Here is the breakdown:
|1985-2012||Over 10 WAR||Total Players Taken||%|
|High school pitchers||26||159||16.4|
|High school hitters||57||219||26|
Not only are college hitters the closest to the majors, but they are the most sure-fire hits that you can draft in your FYPD. Also, as you can tell by the chart, you should probably just avoid drafting and counting on pitchers in dynasty leagues, as the success rate for pitching prospects is really, really low. Pitchers are also easier to acquire once they reach Triple-A or the big leagues.
Identify players like Nick Senzel, Alex Bregman, Andrew Benintendi, Andrew Vaughn, Nico Hoerner, and the like who will provide you with near-immediate returns. If you’re going to take a shot on guys you need to wait on, don’t make it pitchers. Instead, target the J2 crop of international players.

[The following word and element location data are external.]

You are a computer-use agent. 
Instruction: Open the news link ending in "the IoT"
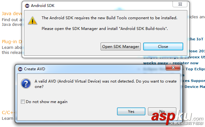pos(196,39)
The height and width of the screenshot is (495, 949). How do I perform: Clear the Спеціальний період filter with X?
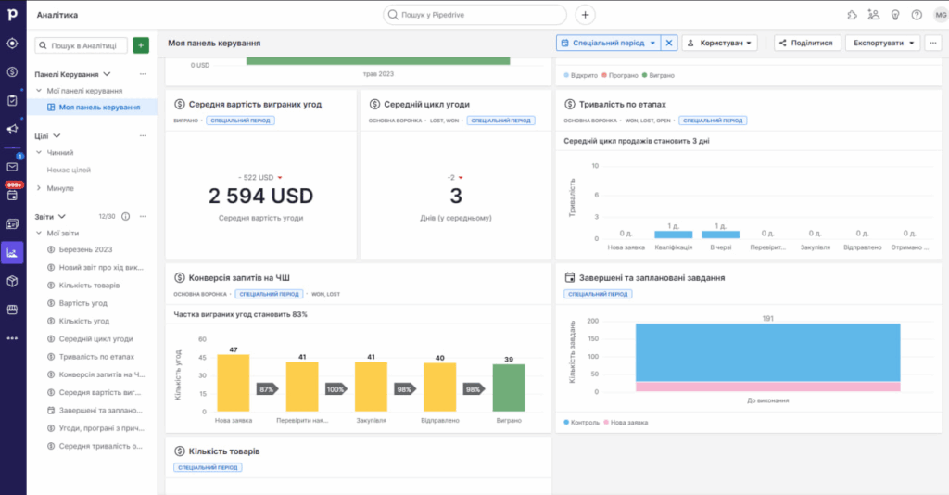tap(670, 43)
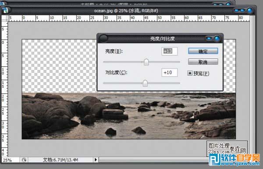Click the 亮度 value field showing +13
263x169 pixels.
point(169,51)
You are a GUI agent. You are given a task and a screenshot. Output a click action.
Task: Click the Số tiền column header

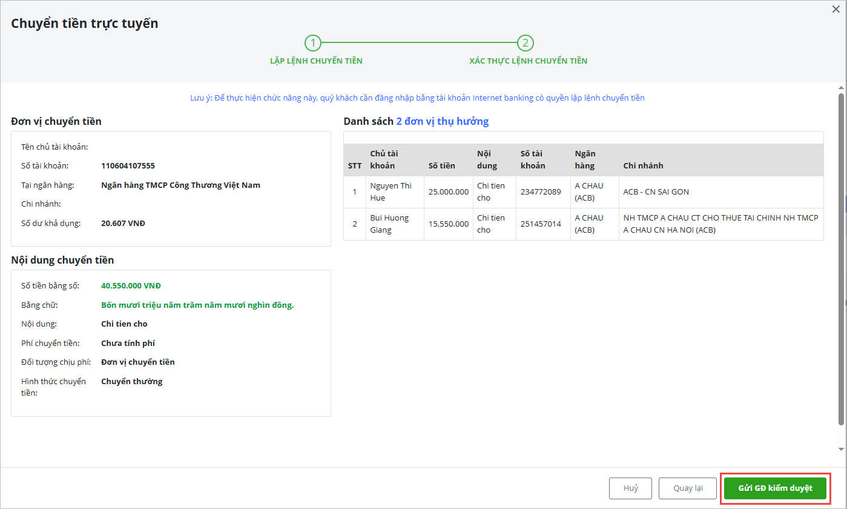(441, 165)
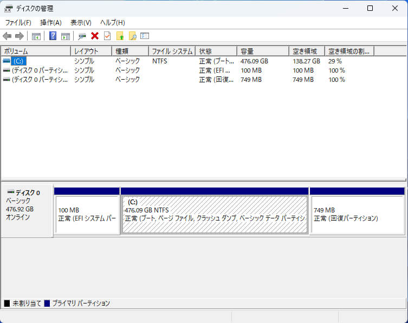Open the ヘルプ(H) menu
This screenshot has height=323, width=408.
tap(113, 23)
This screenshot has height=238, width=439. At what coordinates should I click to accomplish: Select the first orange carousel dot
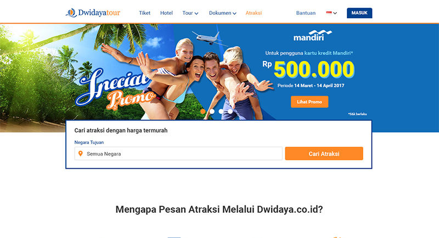pyautogui.click(x=203, y=111)
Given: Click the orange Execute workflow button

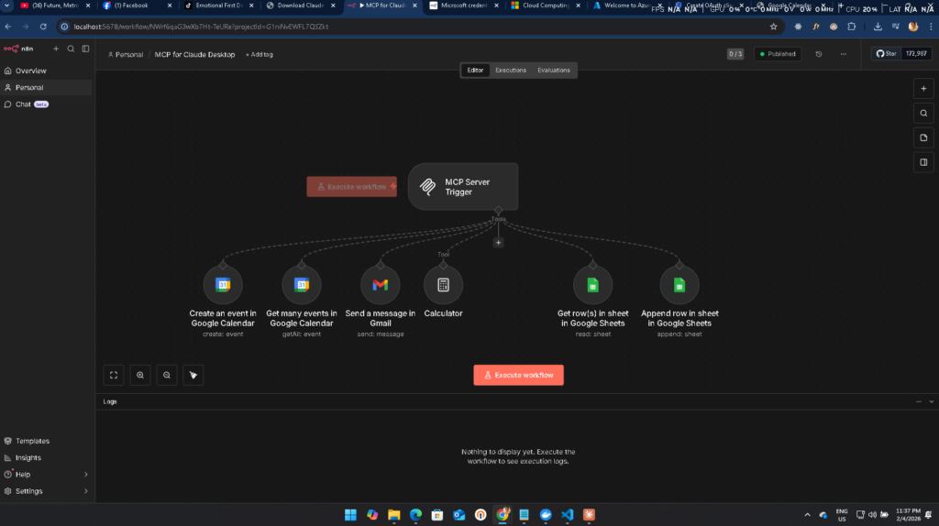Looking at the screenshot, I should point(518,375).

If you take a player who’s close to big-league ready, you can also afford to take a couple of gambles later in your draft during the second, third, or fourth rounds.
Feel free to target pitchers here who may have a delivery concern or arm trouble. Target players who have sky-high upside, knowing that even if they don’t click, you won’t lose out on value. Look at a player like Brice Turang who had makeup issues, and gamble that he matures as a person and as much as he could as a ballplayer.